--- WHAT YOU HAVE TO DO ---
Could you update the Black July remembrance text below by rewriting everything from "Political parties including" down to "Black July riots." with "Black July riots" replaced by "July 1983 riots"?

--- EXERCISE TEXT ---
The remembrance event in Jaffna was attended by the leader of the Tamil National Green Movement and former minister of the Northern Province Ponnuthurai Ayngaranesan, Dean of Arts faculty Sivasubramaniam Raguram, leader of the Ilankai Tamil Arasu Katchi Maavai Senathiraja, families of those killed during the riots, released political prisoners, and University students participated in the remembrance event.
Political parties including TELO, EPRLF, PLOTE, the Crusaders for Democracy Party, and the Tamil National Party that formed the Democratic Tamil National Alliance also participated in the event to remember those killed in the Black July riots.
At a similar event jointly organized by the Jaffna Traders Association and Civil Service Organizations to recall the killing of Tamil people in the Black July riots saw the participation of religious and political leaders and social activists.
During the 1983 Black July massacres 53 Tamil political prisoners under remand in the Welikada jail, including the leader of the Tamil Eelam Liberation Organization were hacked to death in their cells by the Sinhala prisoners detained there with the complete support of the security guards and prison officials.

--- GIVEN DATA ---
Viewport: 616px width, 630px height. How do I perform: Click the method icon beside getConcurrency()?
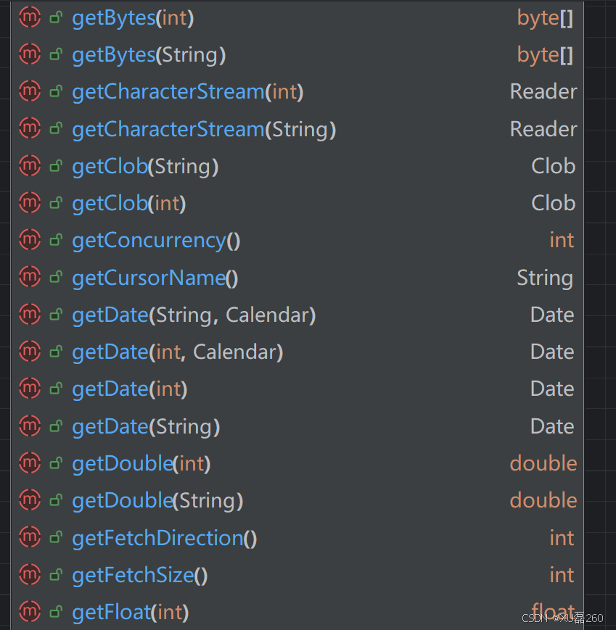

--- WRITTEN RESPONSE ---
Political parties including TELO, EPRLF, PLOTE, the Crusaders for Democracy Party, and the Tamil National Party that formed the Democratic Tamil National Alliance also participated in the event to remember those killed in the July 1983 riots.